Using the local lexicon is analogous to using a combination of the provider-and serving-scopes interpretation of the geographic scope described earlier. In particular, NewsStand learns its serving scope by forming a corpus of articles for each news source and collecting the geographic locations mentioned in the corpus that are local to it. This approach is based on observing that news articles are written with an assumption of where their reader is located. For example, when the location “Springfield, IL” is mentioned in a newspaper article in Illinois (such as Chicago), the qualifier “Illinois” or “IL” is most likely not used due to the expectation that its readers will make the correct interpretation automatically. On the other hand, an article in the New York Times would retain the “Illinois” qualifier when discussing “Springfield” to avoid any possible misunderstanding. Local lexicons are particularly useful when users zoom in on the map, thereby focusing on relatively small areas where the articles are more local in nature. In this case, knowledge of the provider scope is extremely valuable in overcoming the geo/geo ambiguity.

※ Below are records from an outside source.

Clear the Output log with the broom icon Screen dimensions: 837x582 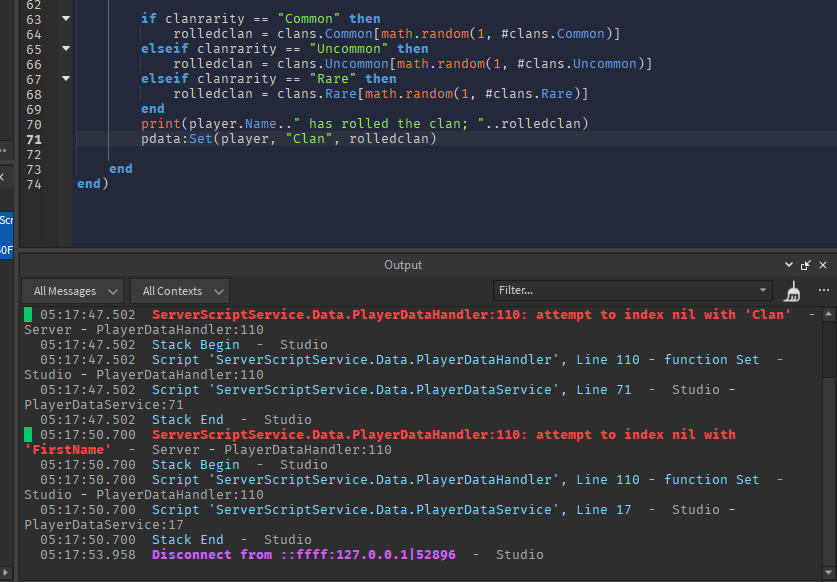(791, 291)
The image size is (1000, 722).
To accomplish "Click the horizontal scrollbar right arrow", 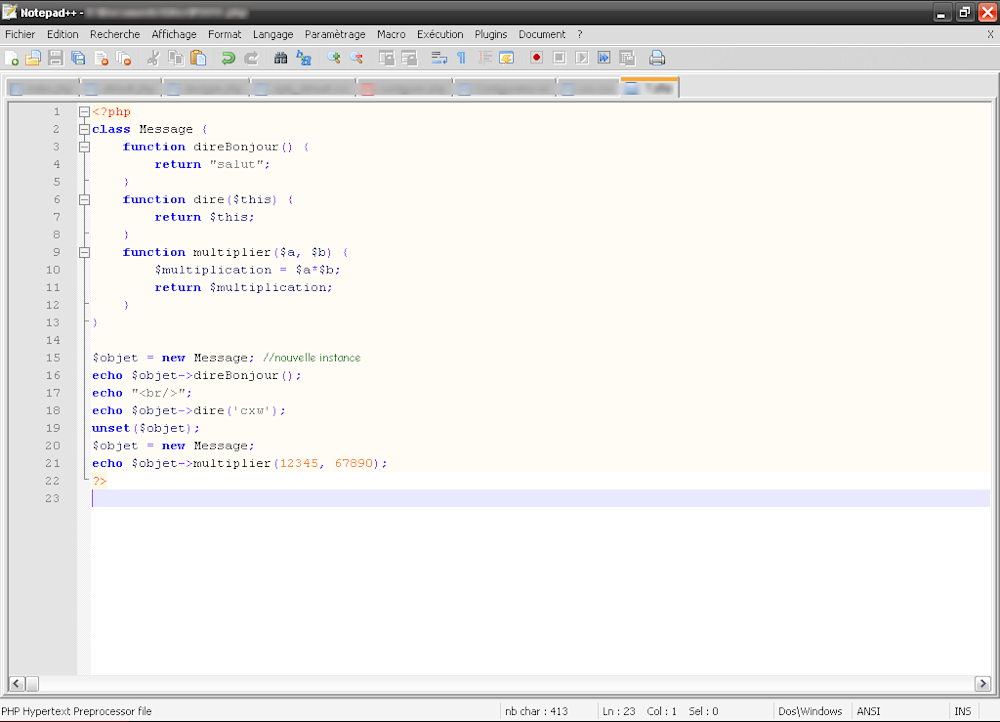I will (x=982, y=684).
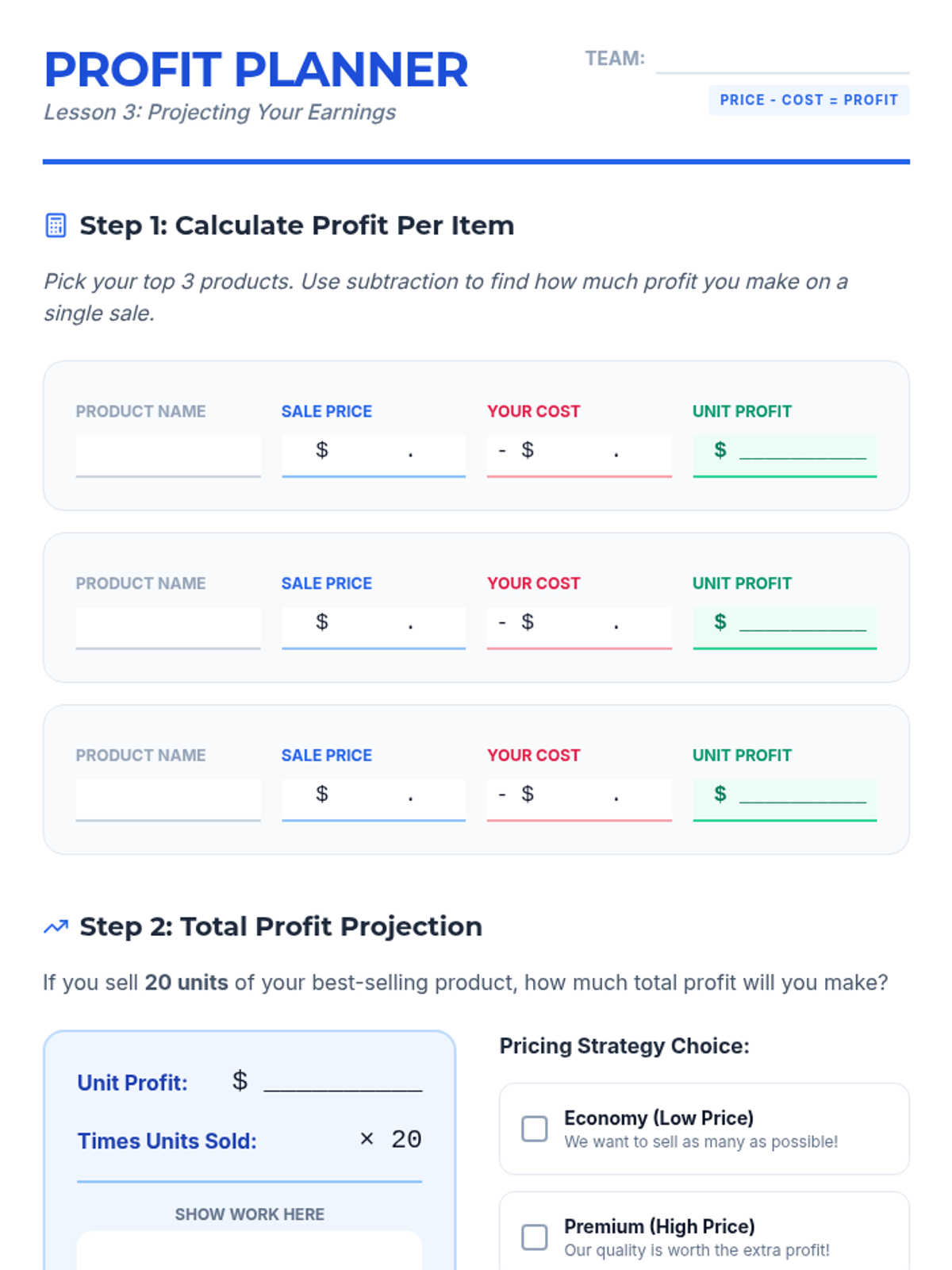The image size is (952, 1270).
Task: Click the calculator icon beside Step 1
Action: [x=56, y=225]
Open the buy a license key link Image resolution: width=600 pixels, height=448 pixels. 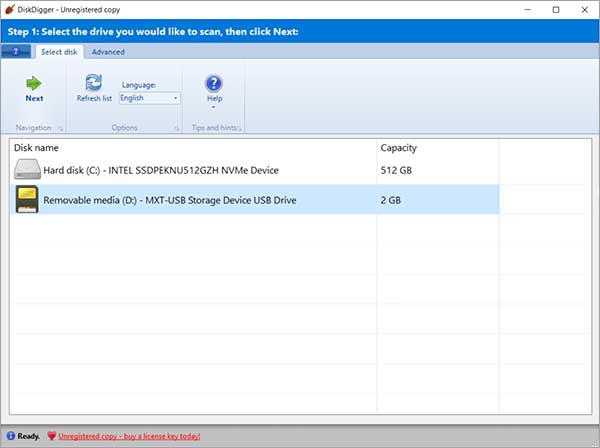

The local lexicon can also be seen as a “resolving context” for toponym resolution. A related popular strategy^2,27,31,45 for toponym resolution places the resolving context within a hierarchical geographic ontology that involves finding a geographic region in which many of the document’s toponyms can be resolved. For example, Web-a-Where² pursues such an approach by searching for several forms of hierarchical evidence in documents, including minimal resolving contexts and containment of adjacent toponyms (such as “College Park, MD”). It identifies a document’s geographic focus through a simple scoring algorithm that takes into account the gazetteer hierarchy, as well as a confidence score, for each location. Ding et al.⁶ used a similar approach. MetaCarta³³ and Google Book Search have no notion of a computed geographic focus, and thus require users to determine a focus for themselves. Instead of using content location, Mehler et al.²⁸ associated documents with provider location, which, at times, is equivalent to using the dateline. Note the central assumption behind finding a minimal resolving context is that the document under consideration has a single geographic focus, useful for resolving toponyms in that focus, but not for resolving distant toponyms mentioned in passing.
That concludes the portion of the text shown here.